WHAT TO WORK ON —
You are asked to filter the data below and copy every line holding "黒ウレタン".

SOURCE MATERIAL —
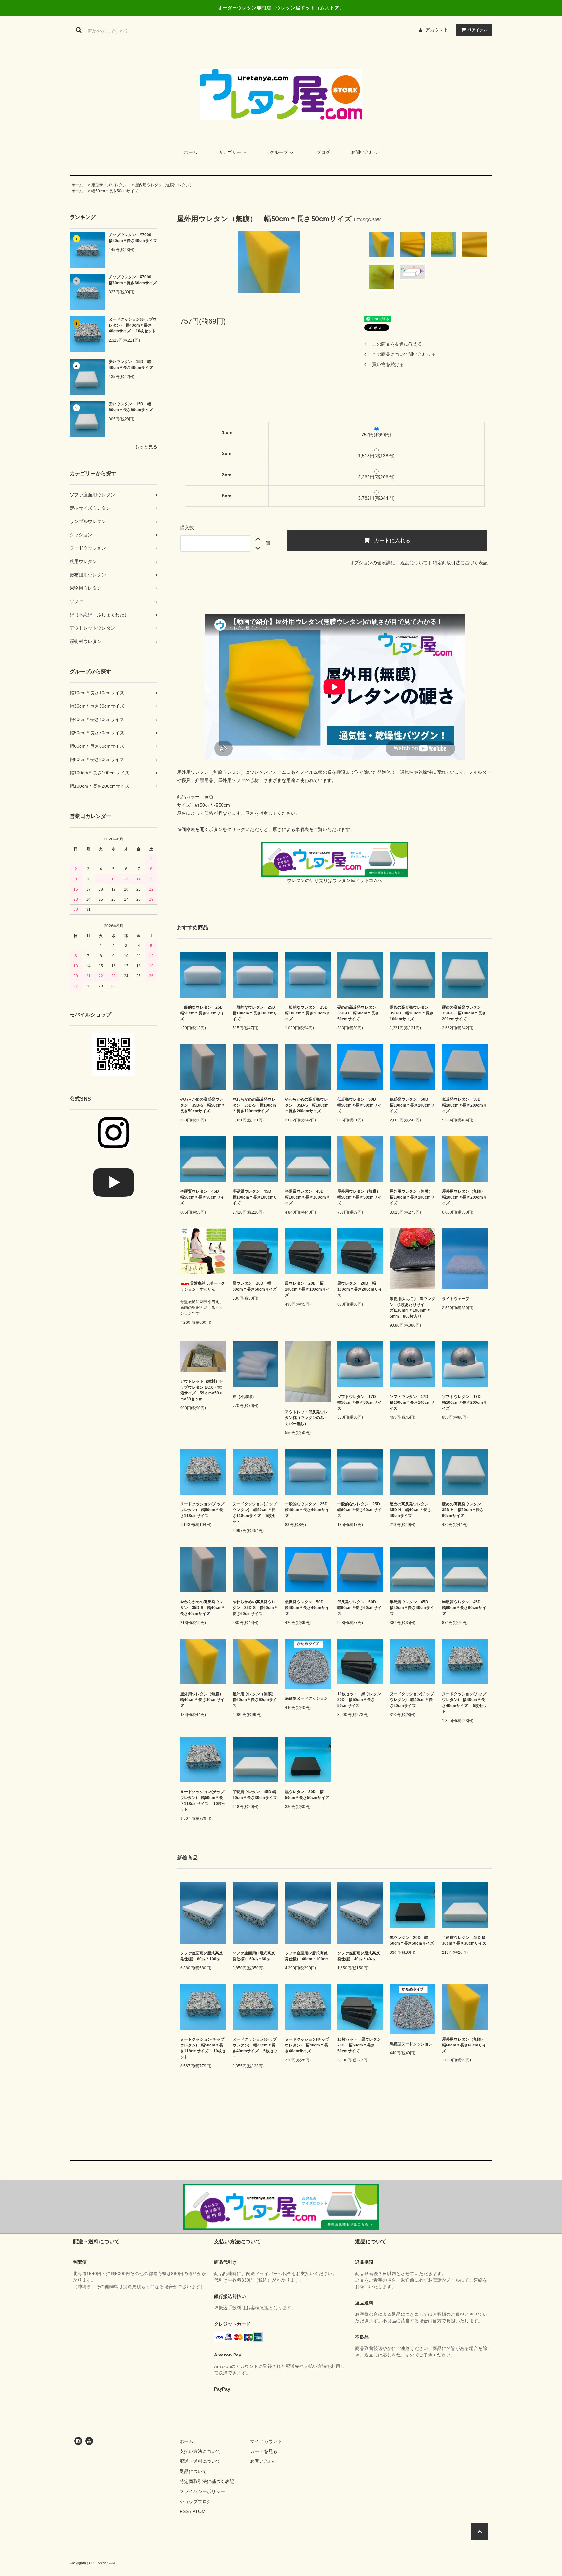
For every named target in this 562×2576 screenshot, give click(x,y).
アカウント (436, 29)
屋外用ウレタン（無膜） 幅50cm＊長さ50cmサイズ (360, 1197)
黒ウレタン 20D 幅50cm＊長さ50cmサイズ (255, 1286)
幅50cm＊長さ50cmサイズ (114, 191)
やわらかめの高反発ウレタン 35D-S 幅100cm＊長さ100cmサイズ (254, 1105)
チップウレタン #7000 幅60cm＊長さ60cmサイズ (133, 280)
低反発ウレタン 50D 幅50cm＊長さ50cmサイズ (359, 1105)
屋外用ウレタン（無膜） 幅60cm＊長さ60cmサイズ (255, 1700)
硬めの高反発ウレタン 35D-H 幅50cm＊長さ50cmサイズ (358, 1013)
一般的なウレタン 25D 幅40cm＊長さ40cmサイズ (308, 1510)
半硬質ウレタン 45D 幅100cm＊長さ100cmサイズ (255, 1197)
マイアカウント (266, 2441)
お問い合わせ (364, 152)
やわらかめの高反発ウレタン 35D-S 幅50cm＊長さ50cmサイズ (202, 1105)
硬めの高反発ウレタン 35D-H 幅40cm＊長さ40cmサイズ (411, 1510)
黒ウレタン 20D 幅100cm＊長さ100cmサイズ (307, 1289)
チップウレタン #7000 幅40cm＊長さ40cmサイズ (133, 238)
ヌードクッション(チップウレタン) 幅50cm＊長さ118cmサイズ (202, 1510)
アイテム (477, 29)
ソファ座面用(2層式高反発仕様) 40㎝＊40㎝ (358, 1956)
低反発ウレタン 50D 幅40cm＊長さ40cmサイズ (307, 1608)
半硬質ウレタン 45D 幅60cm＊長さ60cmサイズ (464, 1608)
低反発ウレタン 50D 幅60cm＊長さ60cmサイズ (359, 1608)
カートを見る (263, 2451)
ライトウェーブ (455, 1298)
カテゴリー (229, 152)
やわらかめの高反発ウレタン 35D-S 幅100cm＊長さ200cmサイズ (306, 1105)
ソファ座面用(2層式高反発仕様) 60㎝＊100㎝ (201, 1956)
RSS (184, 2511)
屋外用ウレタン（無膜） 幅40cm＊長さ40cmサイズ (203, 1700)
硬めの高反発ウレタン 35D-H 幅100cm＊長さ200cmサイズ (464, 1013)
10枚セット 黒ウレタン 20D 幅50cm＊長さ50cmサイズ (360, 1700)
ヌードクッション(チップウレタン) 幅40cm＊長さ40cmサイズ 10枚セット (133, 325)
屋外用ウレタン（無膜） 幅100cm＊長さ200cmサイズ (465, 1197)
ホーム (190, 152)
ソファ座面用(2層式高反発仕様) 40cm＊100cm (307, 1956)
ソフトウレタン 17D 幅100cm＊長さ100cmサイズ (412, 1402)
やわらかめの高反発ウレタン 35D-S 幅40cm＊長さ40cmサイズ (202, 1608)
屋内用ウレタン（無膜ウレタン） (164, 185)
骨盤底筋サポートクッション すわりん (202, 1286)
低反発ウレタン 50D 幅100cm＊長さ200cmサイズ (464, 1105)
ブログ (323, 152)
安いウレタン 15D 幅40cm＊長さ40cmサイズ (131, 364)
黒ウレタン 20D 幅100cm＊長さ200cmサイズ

SOLVED EXERCISE —
黒ウレタン 20D 幅50cm＊長さ50cmサイズ (255, 1286)
黒ウレタン 20D 幅100cm＊長さ100cmサイズ (307, 1289)
10枚セット 黒ウレタン 20D 幅50cm＊長さ50cmサイズ (360, 1700)
黒ウレタン 20D 幅100cm＊長さ200cmサイズ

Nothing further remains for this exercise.